Aim of the exercise: Retype the lines below exactly, from the one that contains "This screenshot has width=1270, height=952." through the last, and leave every picture out.

Record extracts:
▼

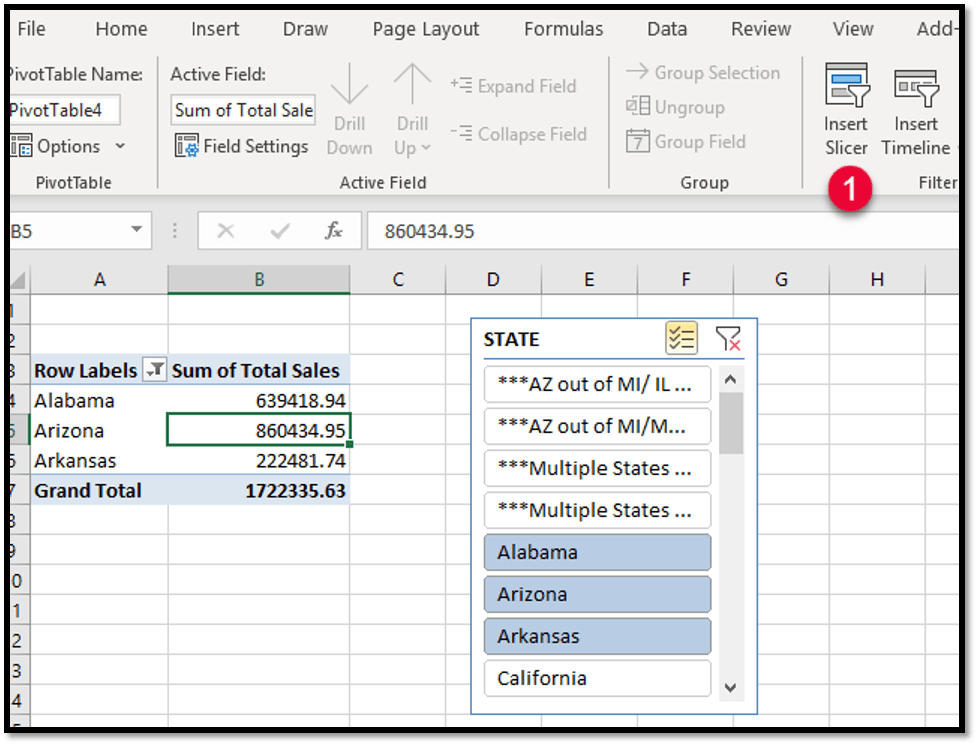This screenshot has width=978, height=746.
Task: Open the Row Labels filter dropdown
Action: (154, 371)
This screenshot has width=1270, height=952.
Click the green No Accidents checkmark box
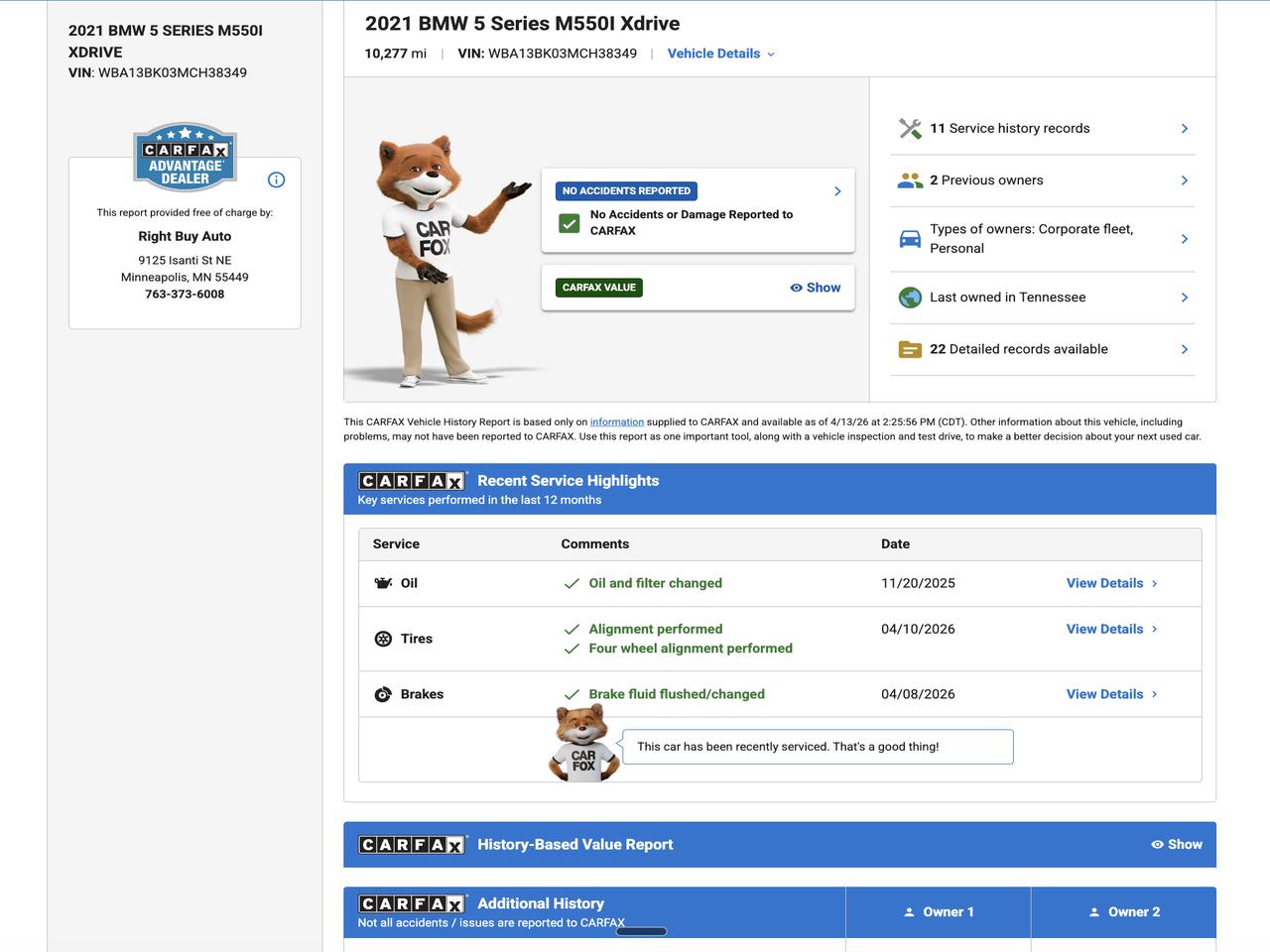click(x=569, y=223)
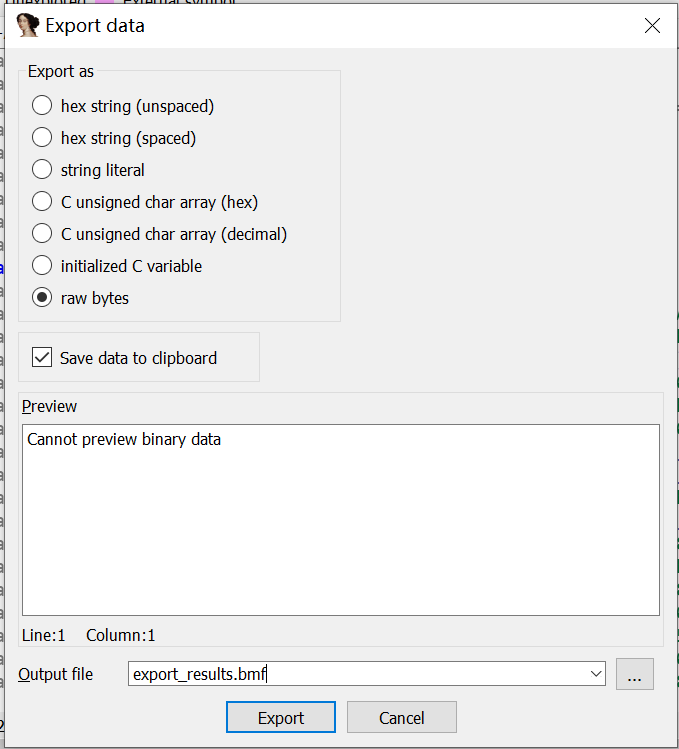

▲

Response to this exercise:
This screenshot has width=1270, height=952.
Click the green No Accidents checkmark box
click(x=569, y=223)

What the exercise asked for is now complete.